Obsolete accounting question

Obsolete because now paper checks are processed by the electronic “check truncation” system (which also largely did away with check kiting). But back when checks took some days to officially clear was it the practice for retail businesses to classify checks as immediate income, or treat them as accounts receivable?

Most would classify it as income, with a separate item, “bad debt expense” being created for those which bounced.

Correct, it would be posted to the GL assuming that it is going to clear, and an adjustment made later if it did not.

Just verified this with m’lady, who does this (accounting) for a living. She notes that this assumes you are using accrual accounting. Cash accounting, it’s income only when it clears.

This literally may be the first time I answered a FQ…

Bad Debt Expense is still in use today, you use it to write off receivables that you never expect to see (for example an invoice that’s a year past due).

If a check bounced, I would assume cash would be credited while accounts receivable is debited, because you still expect the debt to be paid. You’d inform the client that the check bounced and expect them to rectify their mistake, at which point you could debit cash and credit AR again.

Only once the client made it clear that they would not honor the debt would you write off the invoice as bad debt expense, and this would be true whether they wrote a bad check or simply never paid their bill.

Eta: I guess I am thinking more of the situation where a company invoices customers for large amounts, rather than something like people paying for groceries with checks. That was pretty much extinct by my time.

What would the grocery store do if your check bounced?

Pretty much like you said, credit cash and debit A/R, then attempt to track you down and get payment.

Most businesses will also attempt to add an insufficient funds (NSF) fee (which is on top of the bank NSF fee), so there will be additional postings for that. That typically wouldn’t be posted to income.

Really? I would think it would be a major headache to try to track when each cheque cleared, unless you were a business with a small number of very large cheques - in which case that would be material. I would have guessed account for the day’s cheques received same cash from the register as income (cash sales, or in some businesses, against A/R from bills sent out), then attribute bounced cheques to “bad Cheques” as you are notified about them - hopefully not too many.
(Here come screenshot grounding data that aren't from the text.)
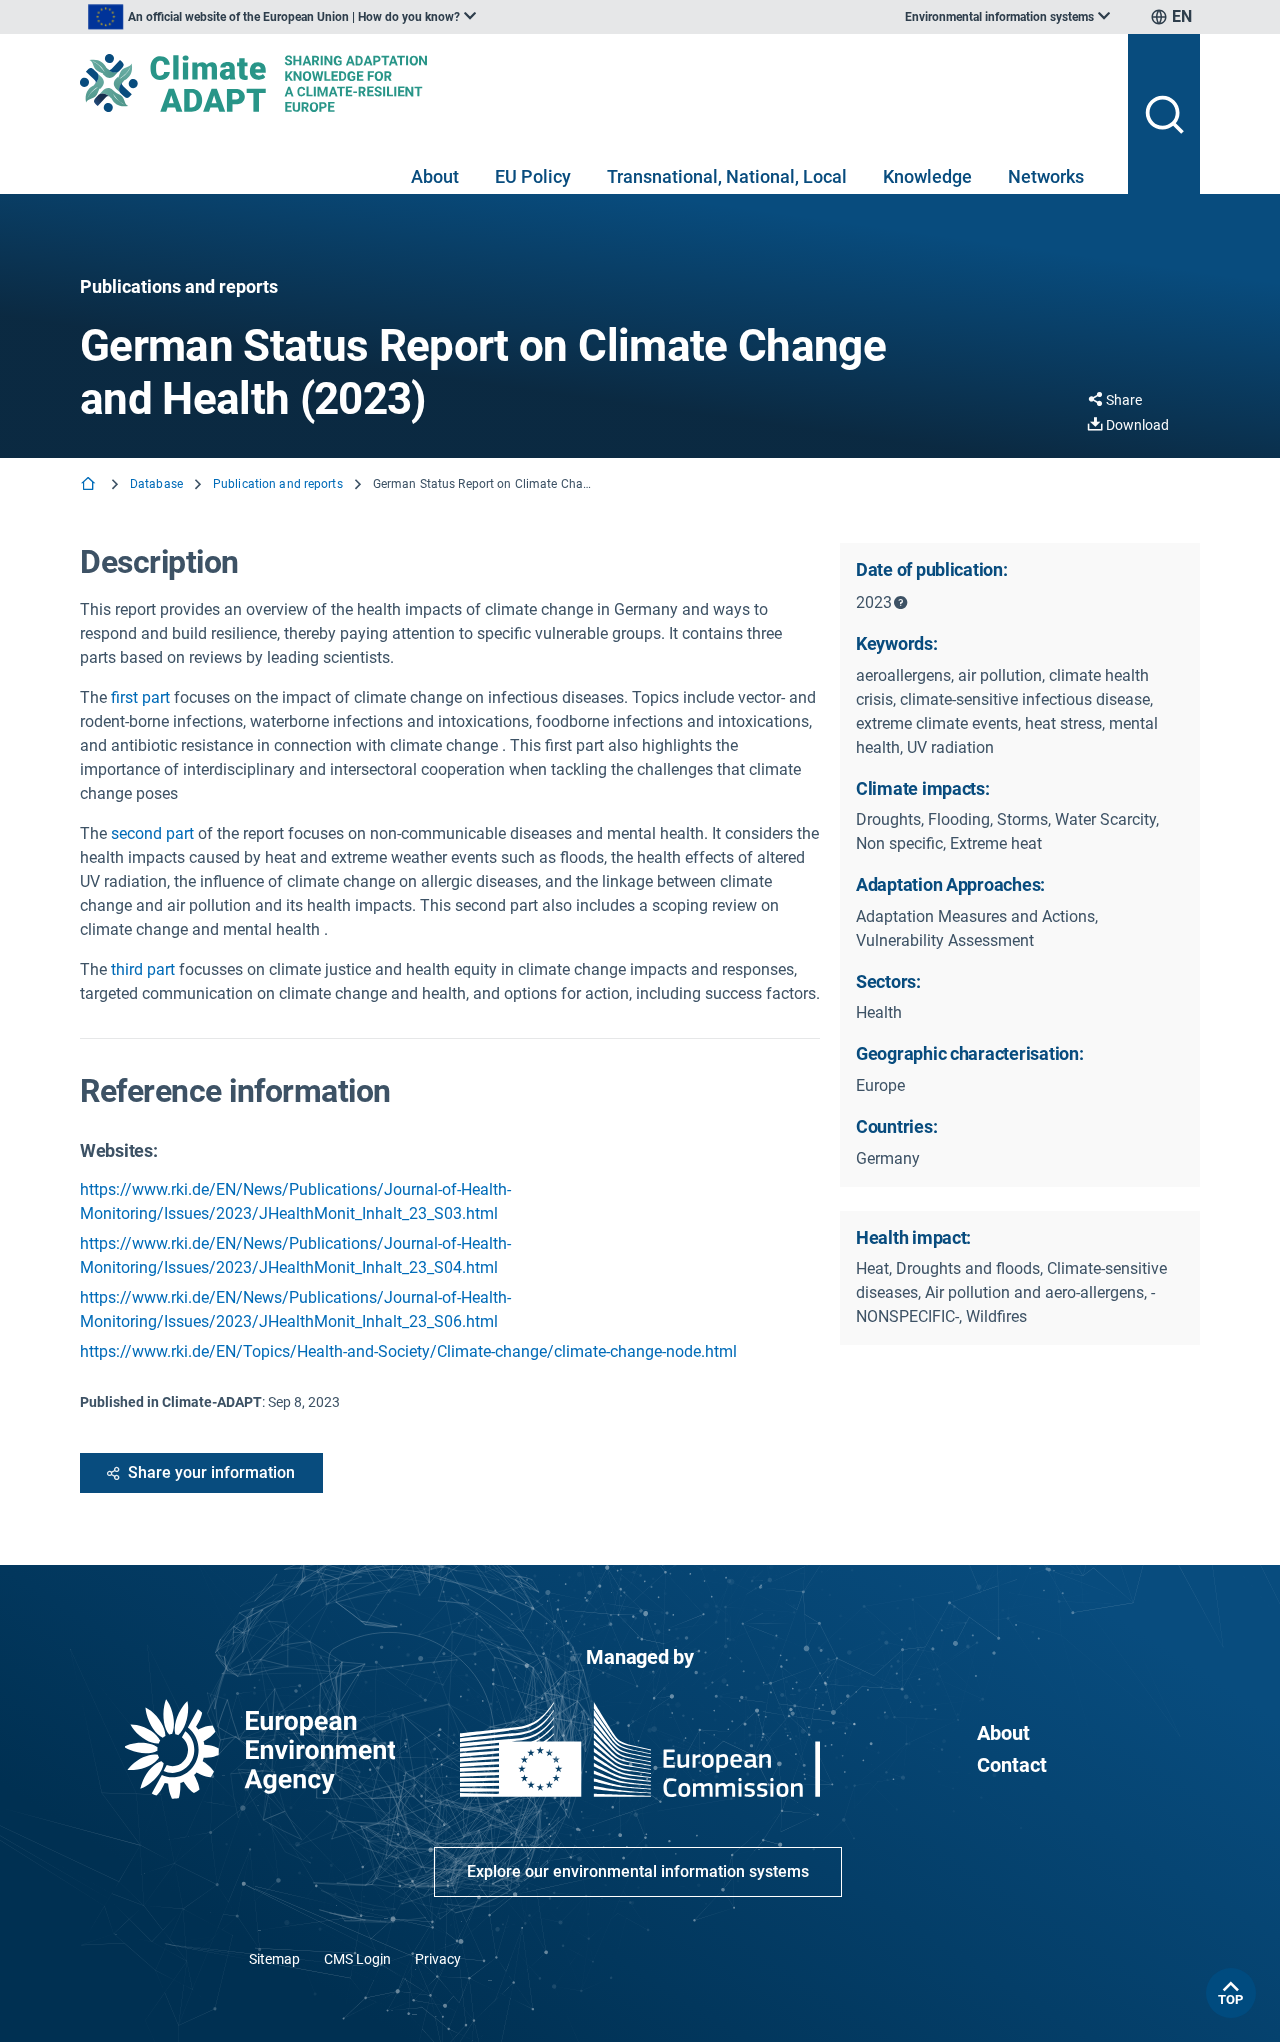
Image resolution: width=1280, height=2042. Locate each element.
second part (152, 833)
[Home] (90, 485)
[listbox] (282, 17)
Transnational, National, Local (727, 176)
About (435, 176)
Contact (1012, 1765)
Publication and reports (278, 484)
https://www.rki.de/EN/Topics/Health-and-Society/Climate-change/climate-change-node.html (408, 1351)
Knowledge (927, 176)
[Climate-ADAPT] (596, 83)
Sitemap (274, 1959)
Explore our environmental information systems (638, 1871)
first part (140, 697)
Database (156, 484)
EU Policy (533, 176)
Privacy (438, 1959)
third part (143, 969)
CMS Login (357, 1959)
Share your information (211, 1472)
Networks (1046, 176)
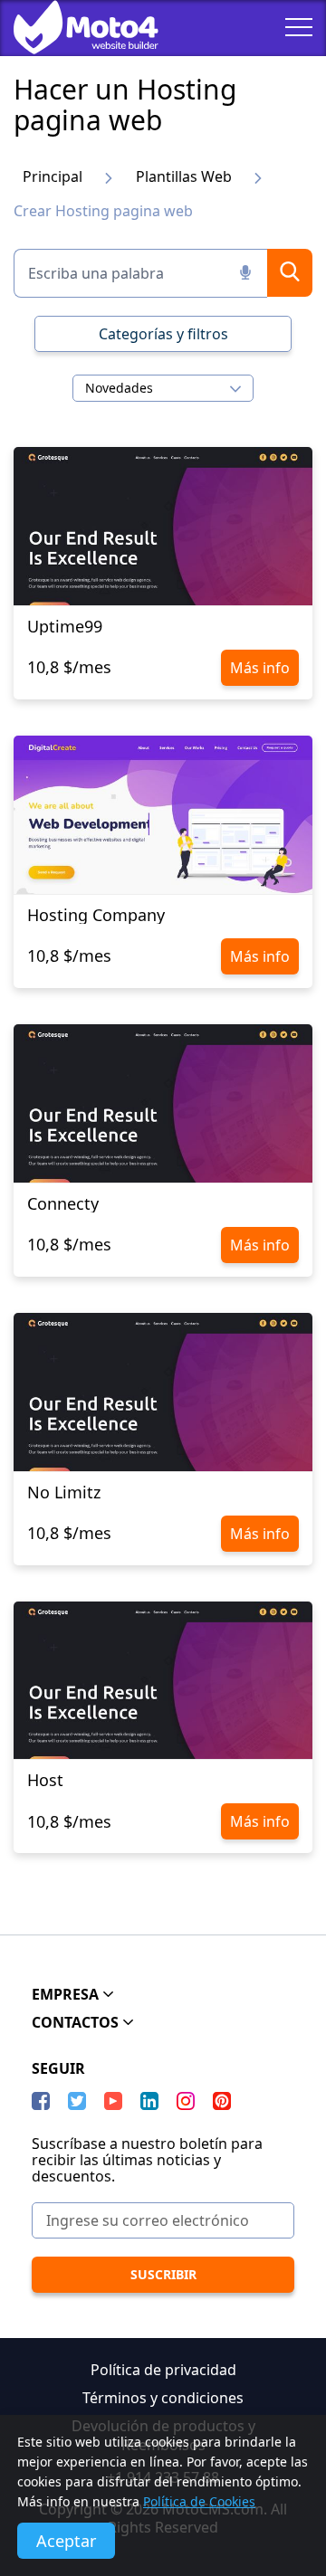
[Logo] (72, 27)
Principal (52, 176)
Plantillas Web (184, 176)
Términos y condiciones (163, 2398)
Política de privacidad (163, 2370)
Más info (260, 668)
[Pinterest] (222, 2101)
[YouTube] (113, 2101)
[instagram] (186, 2101)
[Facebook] (41, 2101)
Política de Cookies (199, 2501)
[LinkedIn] (149, 2101)
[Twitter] (77, 2101)
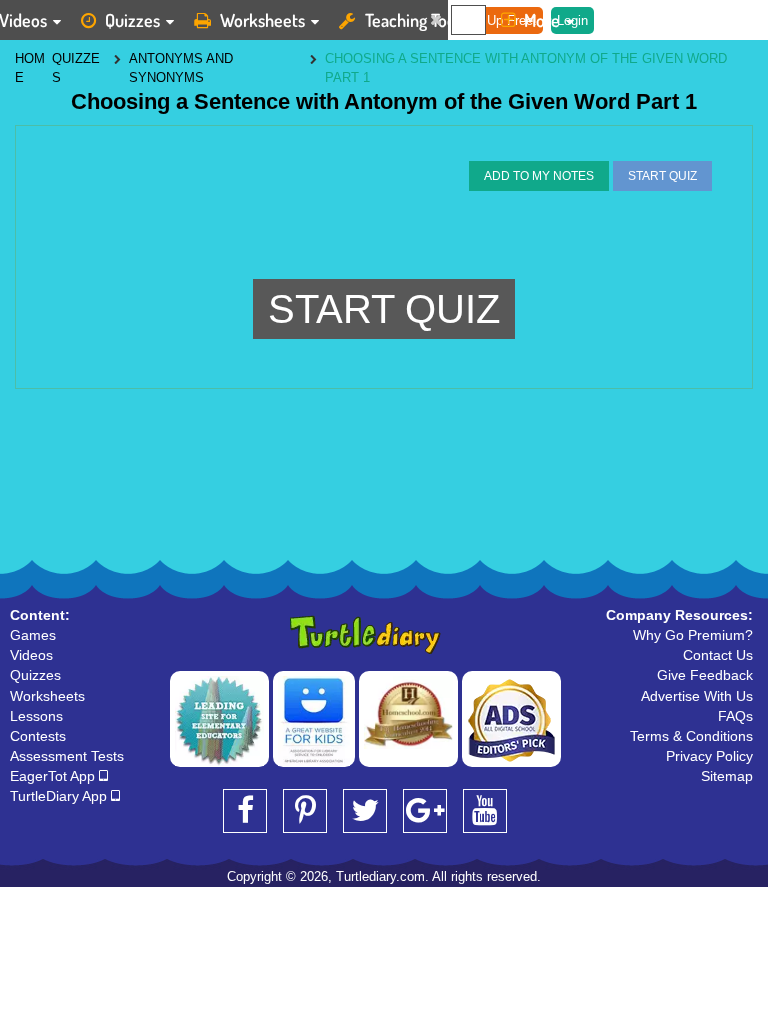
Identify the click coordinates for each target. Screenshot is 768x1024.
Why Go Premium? (693, 635)
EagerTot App (54, 776)
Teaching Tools (416, 20)
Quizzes (132, 20)
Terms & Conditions (691, 736)
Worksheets (262, 20)
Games (33, 635)
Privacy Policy (709, 756)
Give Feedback (705, 675)
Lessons (36, 716)
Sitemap (727, 776)
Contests (38, 736)
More (542, 20)
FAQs (735, 716)
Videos (31, 655)
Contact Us (718, 655)
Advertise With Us (697, 696)
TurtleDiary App (60, 796)
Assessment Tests (67, 756)
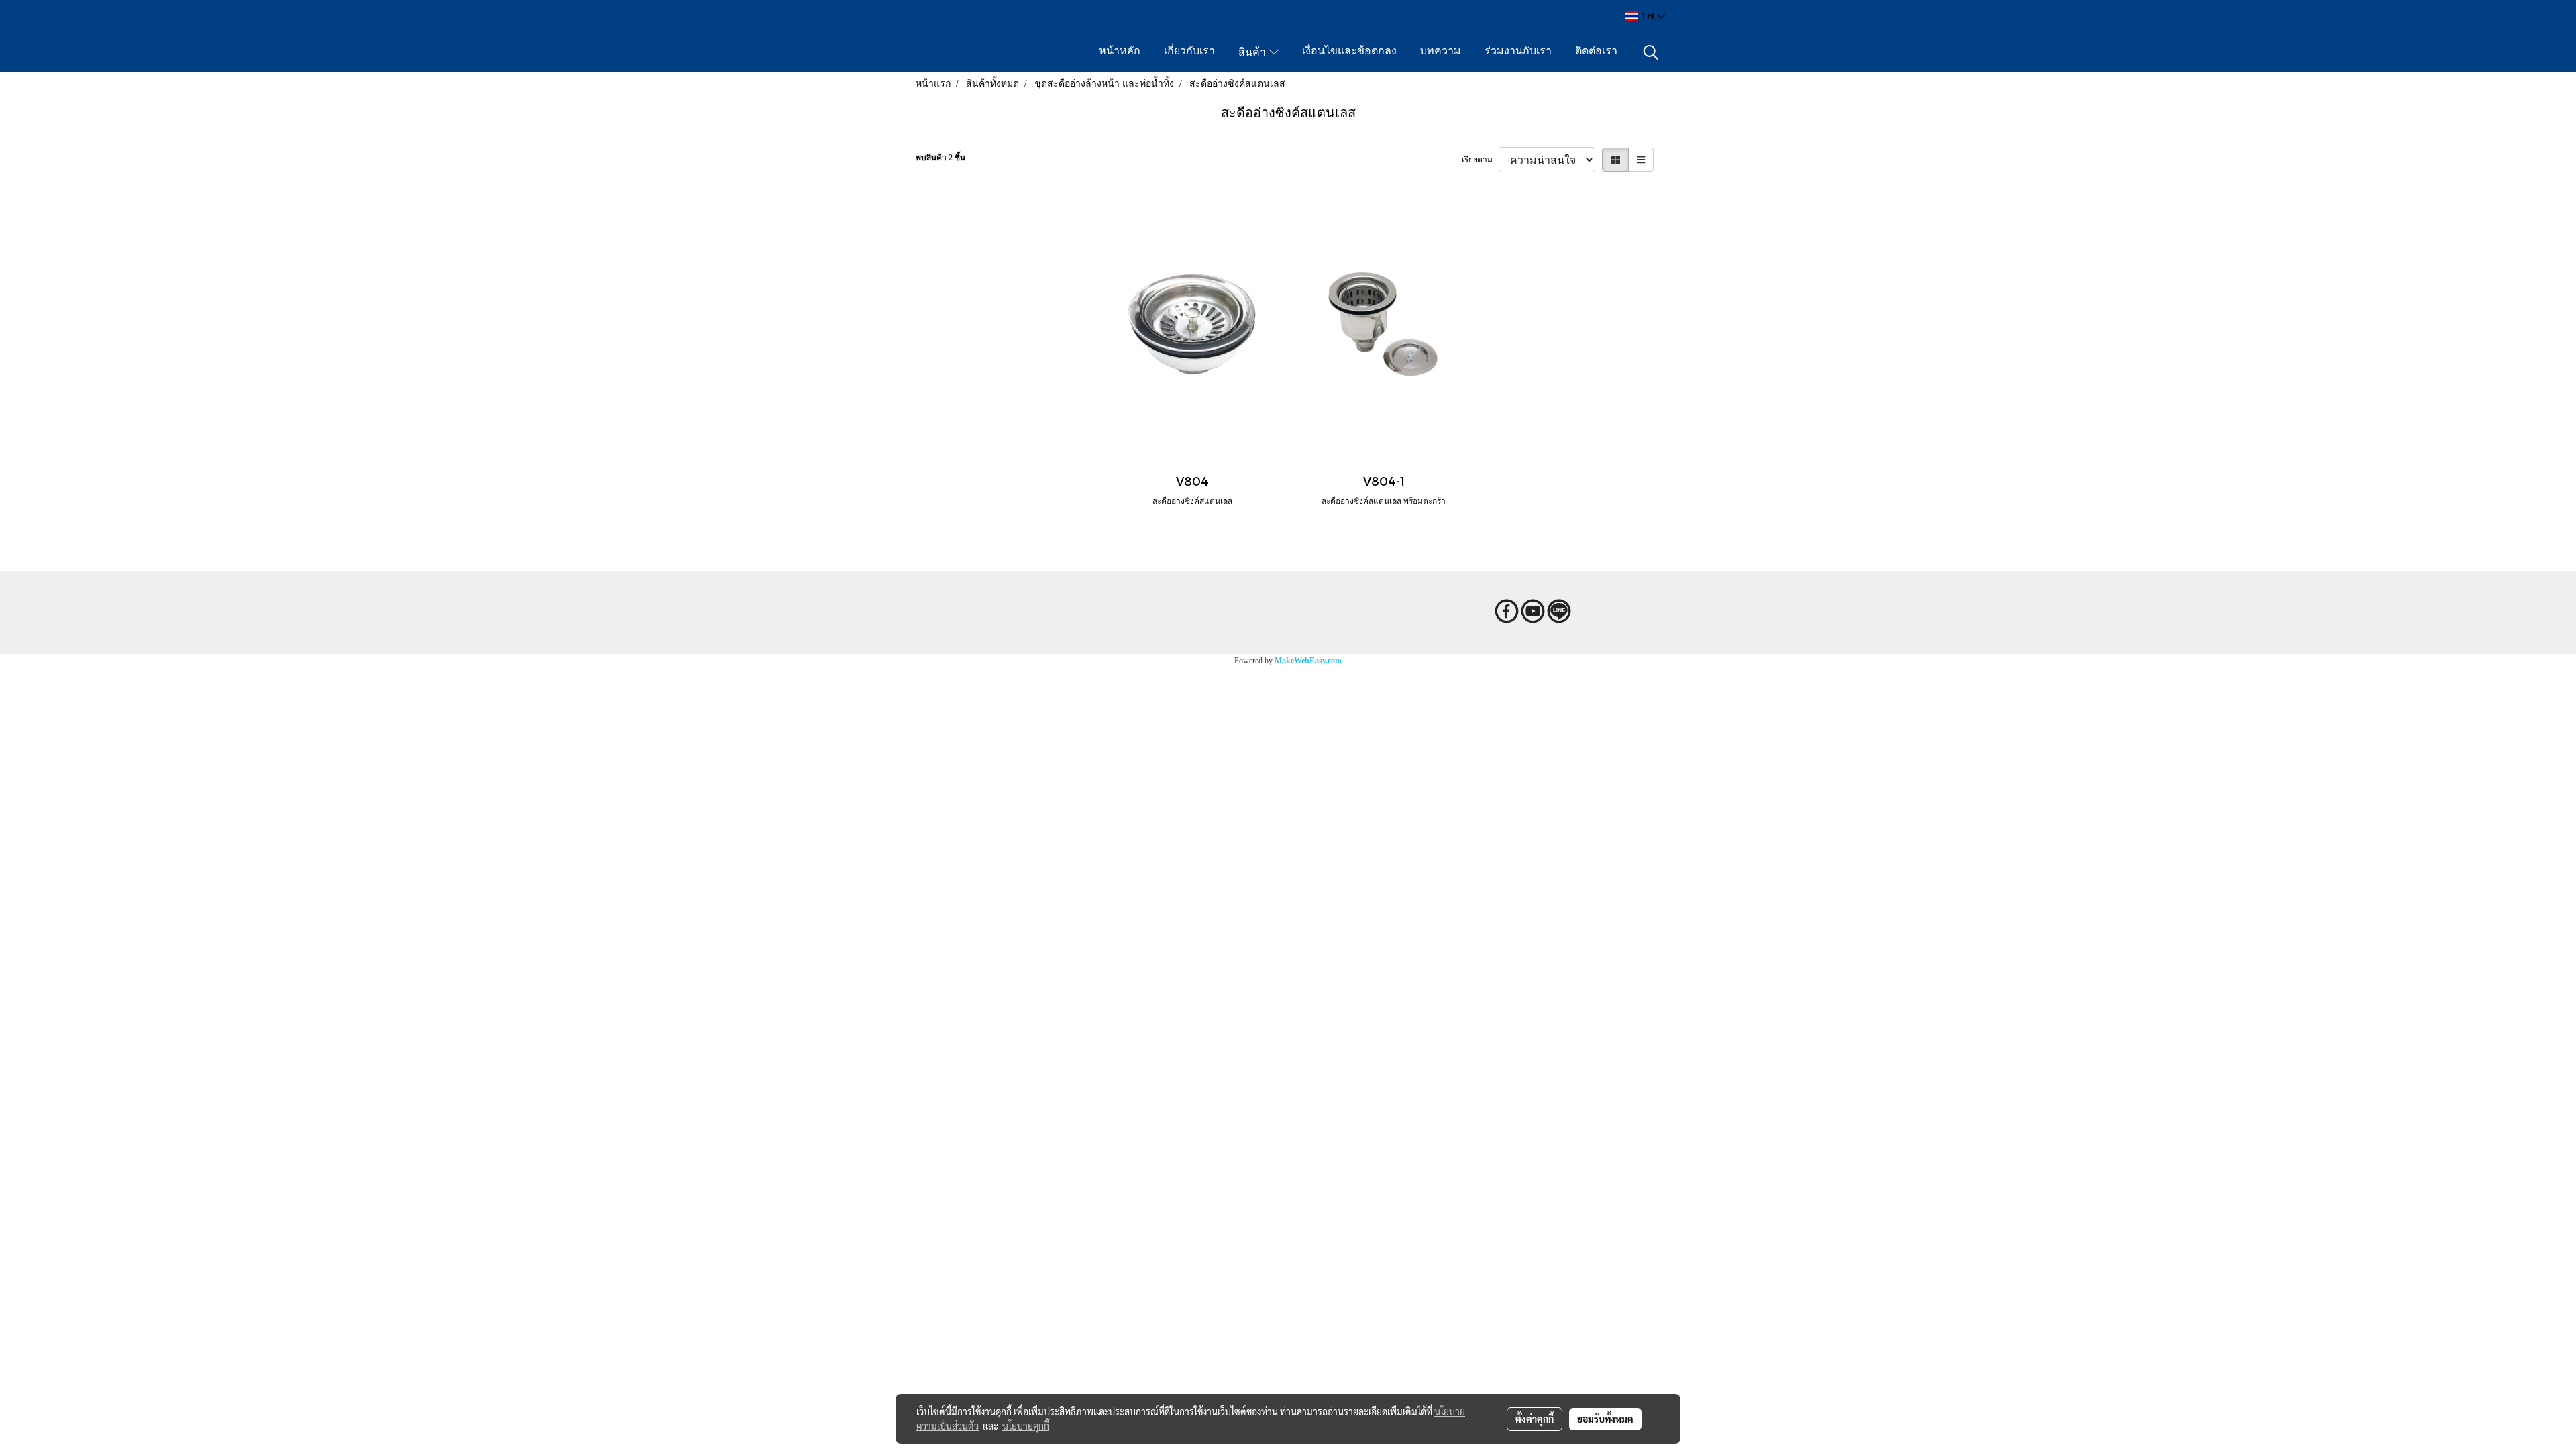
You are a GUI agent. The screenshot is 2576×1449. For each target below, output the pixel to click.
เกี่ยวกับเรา (1189, 51)
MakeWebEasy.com (1308, 660)
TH (1647, 15)
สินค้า (1253, 53)
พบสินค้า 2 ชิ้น (940, 157)
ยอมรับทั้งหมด (1605, 1419)
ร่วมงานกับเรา (1518, 51)
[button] (1651, 52)
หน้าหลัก (1119, 51)
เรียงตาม (1480, 159)
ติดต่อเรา (1596, 51)
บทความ (1440, 51)
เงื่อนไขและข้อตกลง (1349, 51)
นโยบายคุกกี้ (1025, 1425)
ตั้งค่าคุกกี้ (1534, 1419)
When I used to do the books in my Dad’s store, pre-computers, cheques were counted as cash at the end of the day, deposited with the bank with no distinction between cheque and cash, and recorded as such in the journal. I don’t think we were using accrual accounting.

Right, that’s why they’re posted as if they cleared immediately. You only deal with the exceptions.

You still are tracking when they clear through bank reconciliation - comparing the deposits and withdrawals in the bank statement to your GL - so you will catch ones that don’t clear. But reconciliation is easily automated to clear all the matches, so it isn’t onerous.